Maybe that is all we can do in a scientific age.
My soul is my
story. I tell my story. You tell my story. God tells my story. When my cells
give out, God will remember my story, and will tell it some day in the most
loving way possible--the Last Judgment. The Apostles Creed has the phrase
"the resurrection of the body." That suggests that some day God will
attach my story to another set of cells. The book of Revelation describes
heaven as a city. That emphasizes the belief that we are all in this with other
people. I would like to think of heaven as this present beautiful world, and
all of us in it together.

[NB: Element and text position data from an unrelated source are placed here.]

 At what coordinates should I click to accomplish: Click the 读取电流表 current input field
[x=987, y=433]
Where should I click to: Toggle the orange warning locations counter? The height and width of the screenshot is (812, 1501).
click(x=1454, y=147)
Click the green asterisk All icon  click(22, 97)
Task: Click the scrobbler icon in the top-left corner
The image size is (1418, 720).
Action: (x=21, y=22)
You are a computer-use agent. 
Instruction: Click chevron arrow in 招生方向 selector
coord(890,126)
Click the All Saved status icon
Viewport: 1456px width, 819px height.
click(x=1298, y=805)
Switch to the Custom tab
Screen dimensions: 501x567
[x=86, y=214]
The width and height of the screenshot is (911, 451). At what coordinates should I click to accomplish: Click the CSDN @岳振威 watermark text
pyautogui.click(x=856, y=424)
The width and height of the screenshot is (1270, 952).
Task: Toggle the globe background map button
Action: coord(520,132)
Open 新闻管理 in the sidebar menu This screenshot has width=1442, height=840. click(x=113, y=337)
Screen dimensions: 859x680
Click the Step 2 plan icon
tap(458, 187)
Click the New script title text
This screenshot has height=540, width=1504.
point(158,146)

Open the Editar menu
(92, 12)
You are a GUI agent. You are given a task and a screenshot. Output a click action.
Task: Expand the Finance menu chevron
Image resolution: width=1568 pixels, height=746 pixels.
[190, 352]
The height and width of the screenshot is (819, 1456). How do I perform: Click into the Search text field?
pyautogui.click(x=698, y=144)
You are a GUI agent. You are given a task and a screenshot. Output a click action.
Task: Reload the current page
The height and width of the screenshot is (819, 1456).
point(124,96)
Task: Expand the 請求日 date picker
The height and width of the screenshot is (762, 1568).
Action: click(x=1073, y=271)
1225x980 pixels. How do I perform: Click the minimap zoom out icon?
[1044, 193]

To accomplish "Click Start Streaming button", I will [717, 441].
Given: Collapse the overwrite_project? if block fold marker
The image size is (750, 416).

Since that is hard to visualize, perhaps those
theorists have it at least partly right when they describe heaven as a single
"now," without time, a resting in the reality of God and others in a
perpetual instantaneous moment.
But if my body is
resurrected, there will have to be time and space. And when you say time and
space, you say mountains and streams and birds and fish and animals. Otherwise
what kind of fun would it be? And if Scripture tells us anything, it tells us
that eye has not seen nor ear heard what God has prepared for those who love
God. Surely heaven will include beagles.